Weekend Box Office

Box Office Guru Wrapup: Vampire Flick Scares Up #1 Debut

30 Days of Night drains the competition.

by | October 21, 2007 | Comments

Bloodthirty vampires flew high, depressing dramas sank, and many holdovers
held up well at the North American box office. The new horror flick
30 Days of Night

easily ruled the charts while a handful of adult dramas were met with opening
weekend sales that ranged from mild to embarrassing. Oscar-winning actresses
Reese
Witherspoon
and
Halle Berry
both failed miserably with their new serious stories which were both shunned by
ticket buyers. With so many fall offerings eating into each others’ business,
the overall marketplace remained sluggish as for the fifth consecutive weekend
the top ten slumped below year-ago levels.

Sony commanded the top spot with its R-rated gorefest
30 Days of Night

which opened with an estimated $16M over the Friday-to-Sunday period.
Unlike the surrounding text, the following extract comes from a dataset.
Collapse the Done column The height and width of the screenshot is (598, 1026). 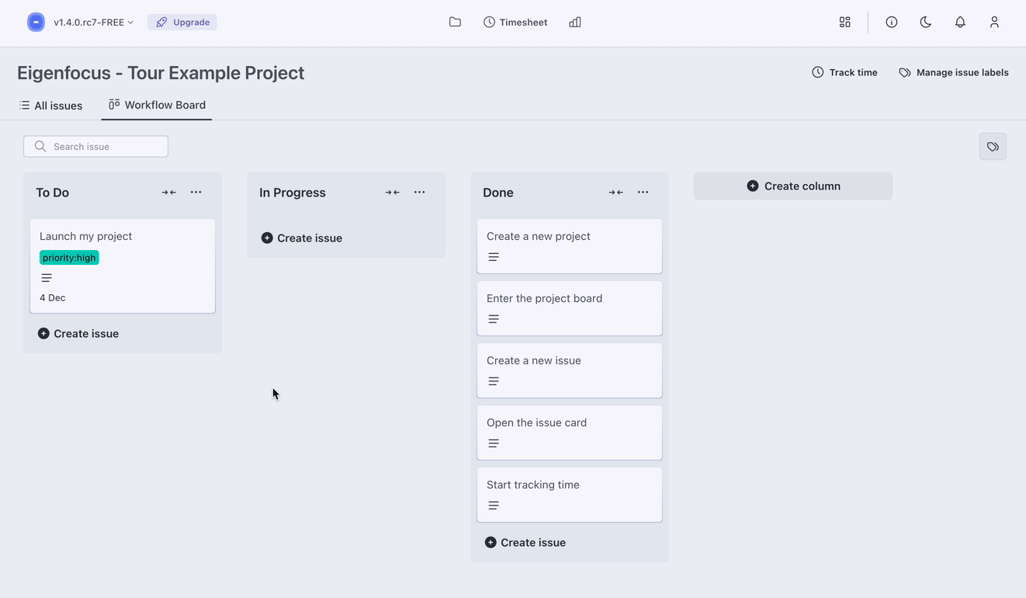(615, 193)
Attacking
2,855 theaters, the vampires-in-Alaska pic averaged a solid $5,604 and tapped
into a pre-Halloween box office that offered no major scary movies. The lack of
competition helped the $30M
Josh Hartnett
starrer which brought out older teens, young adults, and genre fans. Days
was based on a popular graphic novel and earned mixed reviews which is above
average by horror picture standards.



Tyler Perry
followed up his muscular top spot debut for his latest comedy
Why
Did I Get Married?
with a strong second weekend hold dropping only
43% to an estimated $12.1M. After just ten days in theaters, the Lionsgate
release has already collected a sturdy $38.9M which is just ahead of the $38.1M
that Perry’s first film
Diary of a
Mad Black Woman
took in during its first ten days in 2005. Married
suffered a smaller drop than his other films witnessed indicating that the
filmmaker’s latest entry could be reaching beyond its core African American
audience. Diary fell 50% in its sophomore session while

Madea’s Family Reunion
and
Daddy’s Little
Girls
tumbled by about 57% each. Married looks on course to reach
a remarkable $65-70M which would be a new career high for Perry



Posting the smallest decline in the top ten once again was
The Rock‘s hit family
comedy The Game
Plan
which ranked third in its fourth weekend with an estimated
$8.1M. That represented a slim drop of only 26% and boosted Disney’s cume to
$69.2M. The durable sensation ranks as the actor’s second biggest hit in a lead
role after The Scorpion King which took in $90.5M in 2002.
Game Plan should
easily surpass that mark and has not yet seen a drop of more than 35%.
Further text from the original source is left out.